• _Work request_
Pictures excluded, return every entry exactly, please.

%%

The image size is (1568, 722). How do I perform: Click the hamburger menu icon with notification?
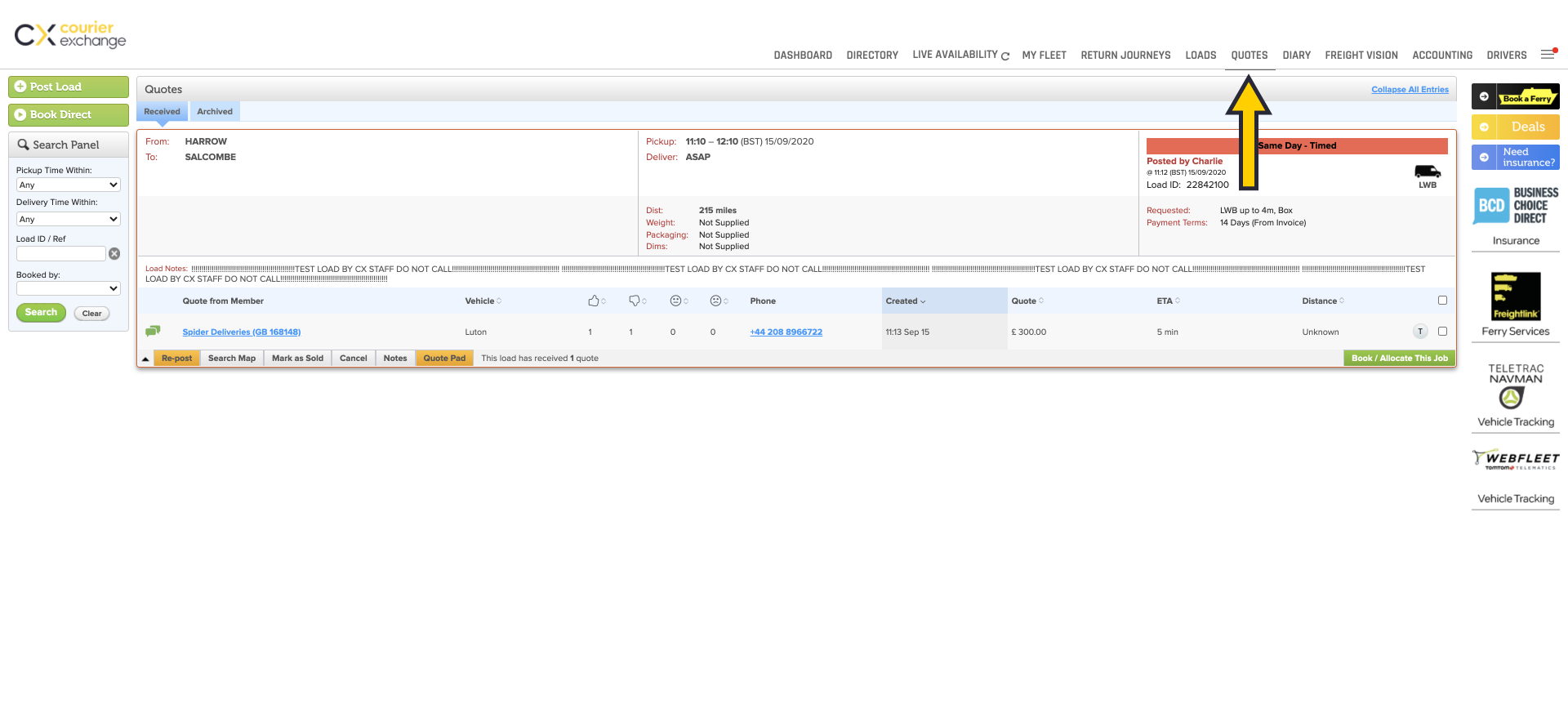1548,55
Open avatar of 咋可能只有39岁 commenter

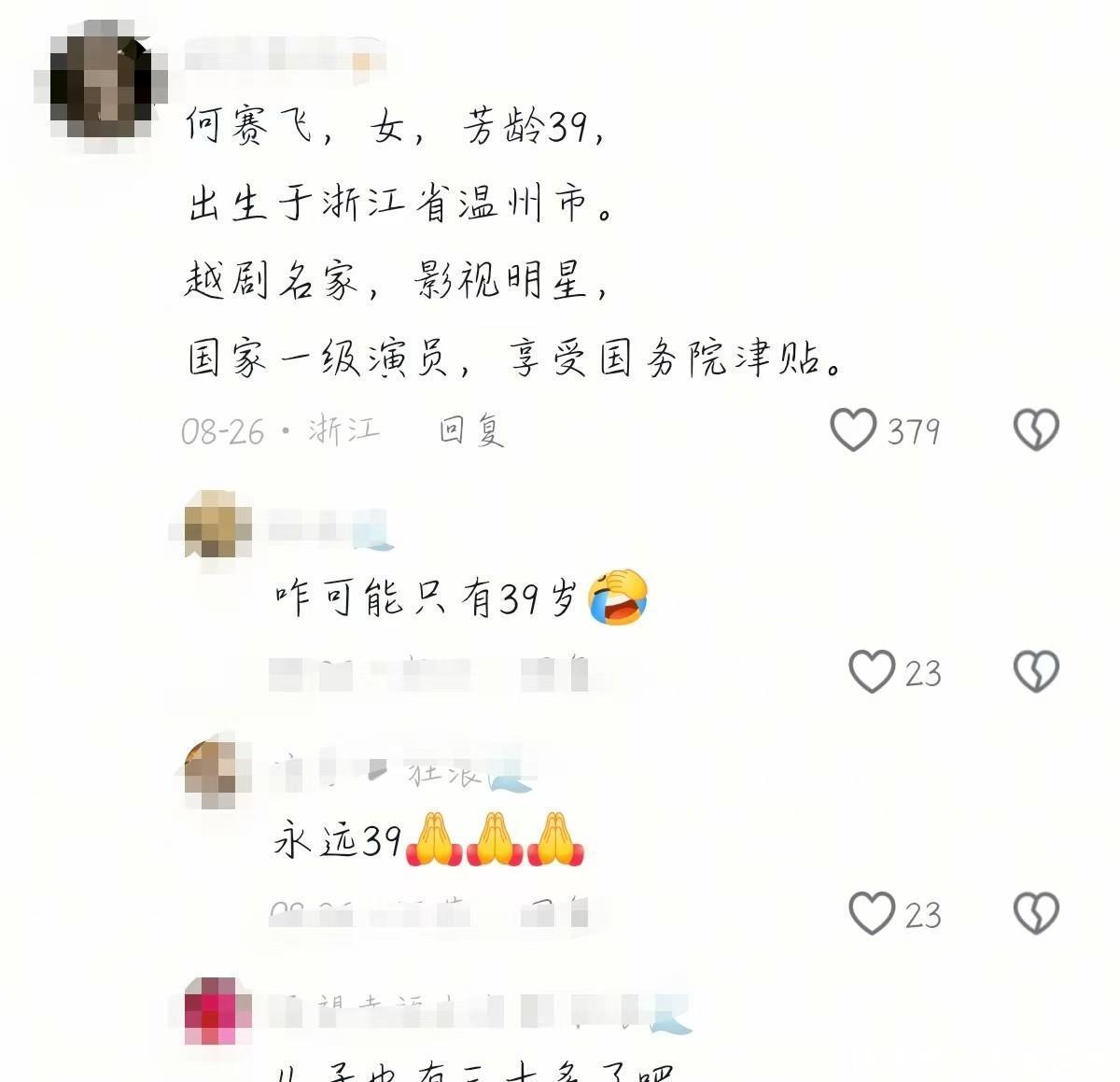pyautogui.click(x=214, y=526)
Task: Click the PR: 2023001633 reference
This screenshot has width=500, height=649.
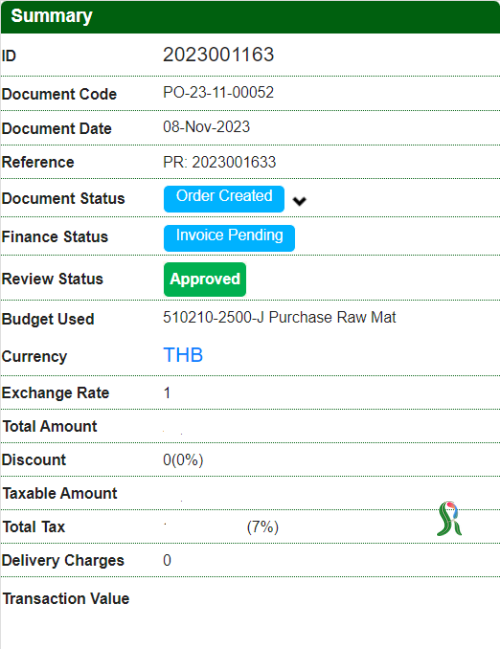Action: coord(219,162)
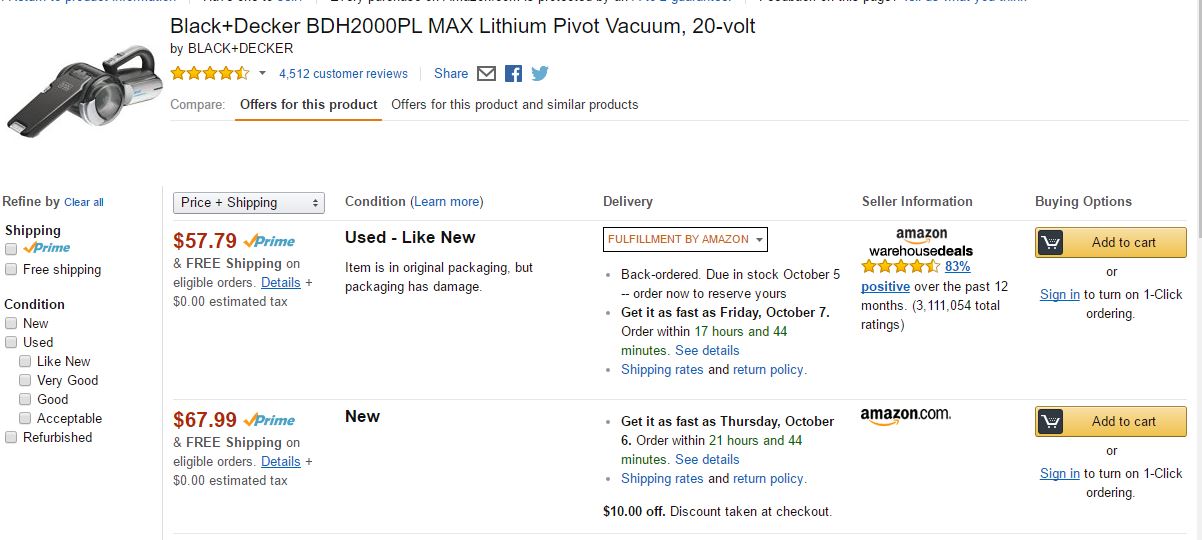Check the Free shipping filter
This screenshot has height=540, width=1202.
[11, 269]
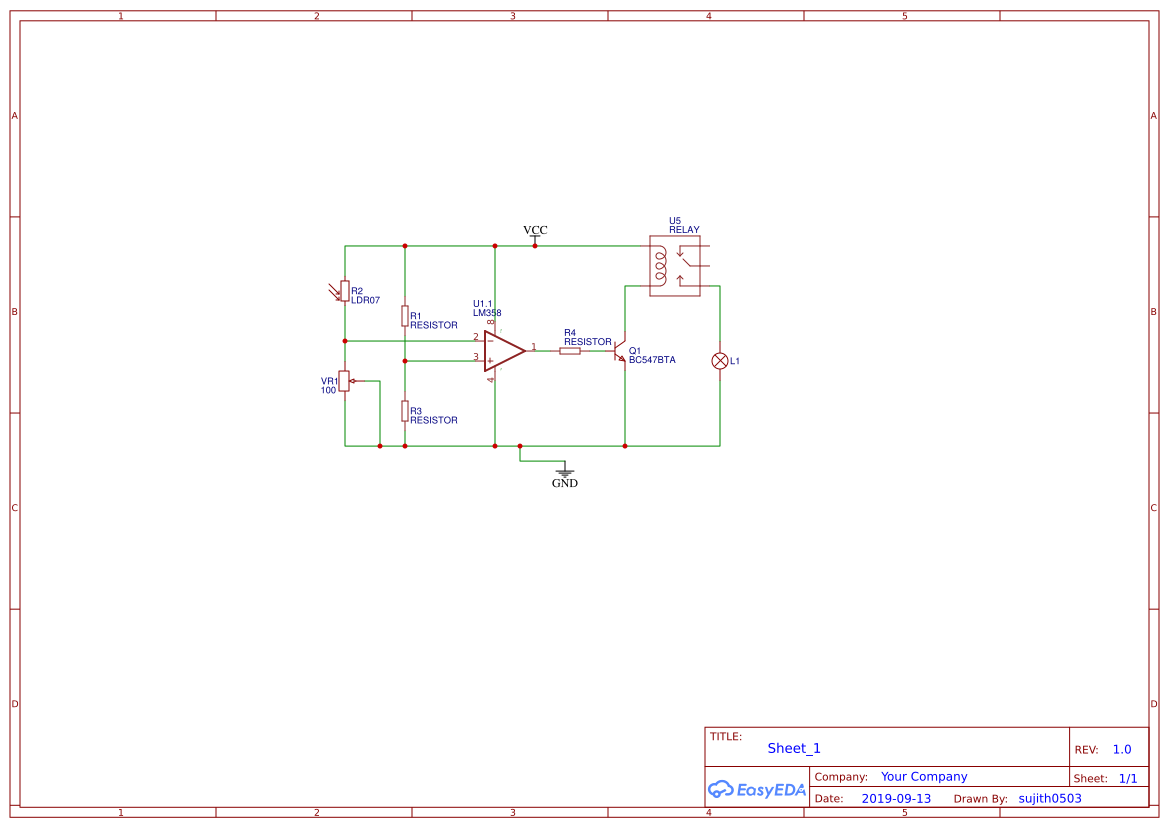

%%

• _Solved problem_
The image size is (1568, 722). How do I perform: Click the hamburger menu icon with notification?
1548,55
Open avatar of 咋可能只有39岁 commenter

pyautogui.click(x=214, y=526)
Task: Click the PR: 2023001633 reference
This screenshot has width=500, height=649.
Action: coord(219,162)
Check the Free shipping filter
This screenshot has height=540, width=1202.
[11, 269]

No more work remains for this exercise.